As reported by the Associated Press this week and confirmed through testing by the Electronic Frontier Foundation (EFF), some personal information provided by users of the government’s HealthCare.gov website is automatically collected and sent to more than a dozen third-party companies, including online advertising and social media sites. According to the EFF, among the personal attributes sent to third-party sites are age, zip code, income, and self-reported status for things such as whether a consumer is a parent, a smoker, or pregnant. These data elements are all items that consumers enter on the insurance exchange site as part of the process of either determining eligibility for coverage or actually applying for insurance through the federal marketplace. Once a user has created an account on HealthCare.gov, but before anything other than demographic data is requested, the site presents and requires users to agree with a privacy statement that begins, “We’ll keep your information private as required by law. Your answers on this form will only be used to determine eligibility for health coverage or help paying for coverage.”
The EFF and others examining this data sharing behavior seem to accept as a given that the data being “quietly” shared (that is, without any explicit notice to consumers) is personal health-related information that should presumably be protected by existing regulations and restrictions on information sharing.
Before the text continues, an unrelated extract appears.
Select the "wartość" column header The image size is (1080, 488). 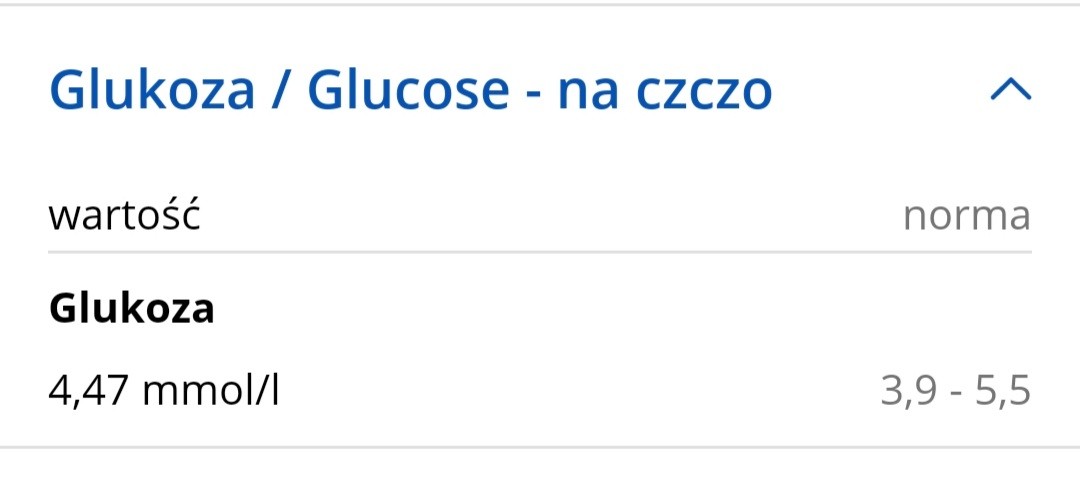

In responses to questions from AP, the administration chose to defend the information sharing by noting that the third parties receiving the data are prohibited from using the data for purposes other than serving consumers on HealthCare.gov, although it’s not clear what the basis of such prohibition would be, since these commercial firms are not bound by either the Privacy Act or HIPAA. It is possible that each of the third-party organizations with which the government is sharing consumer details has executed a data use agreement or entered into another type of contractual agreement with the Centers for Medicare and Medicaid Services (CMS), the HHS agency responsible for administering the insurance marketplace. Such contractual obligations would augment existing regulations constraining the secondary use of information collected by federal agencies (including the restrictions on marketing added to HIPAA by the HITECH Act). What seems strange is that none of the many privacy notices and descriptions of information sharing practices provided by the government actually address sharing the kind of data that AP and the EFF identified.
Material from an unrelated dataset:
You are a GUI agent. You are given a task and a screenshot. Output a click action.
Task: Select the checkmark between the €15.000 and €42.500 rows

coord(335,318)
The legality of this undisclosed information sharing hinges on whether the data in question actually fall under the definition of personally identifiable information (PII). The official government definition of PII comes from OMB Memorandum 07-16, which says PII is “information which can be used to distinguish or trace an individual’s identity, such as their name, social security number, biometric records, etc. alone, or when combined with other personal or identifying information which is linked or linkable to a specific individual.” Although the government has not offered an assertion to this effect, the argument could be made that the attributes being shared are not personally identifiable information because they cannot be used to individually identify anyone. It is the second part of the government’s PII definition that is troublesome for the HealthCare.gov data sharing, because many of the third parties receiving the data already have in their possession large quantities of consumer information that could presumably be matched with the data coming from HealthCare.gov. The government should be acutely aware of this possibility, since one of its long-time privacy advisers is a leading researcher in “re-identification,” and because HHS’ Office of the National Coordinator for Health IT has funded research about re-identifying individuals from datasets that have purportedly been de-identified. Even if the data elements sent to major web analytics, advertising, and social media companies are not personally attributable as transmitted, it should not be very challenging for these firms to combine HealthCare.gov data with other public or commercial data sources (including their own databases). If such matching is feasible for even one of the third parties, then HealthCare.gov is not only failing to comply with its own privacy policies, but possibly violating several federal privacy regulations.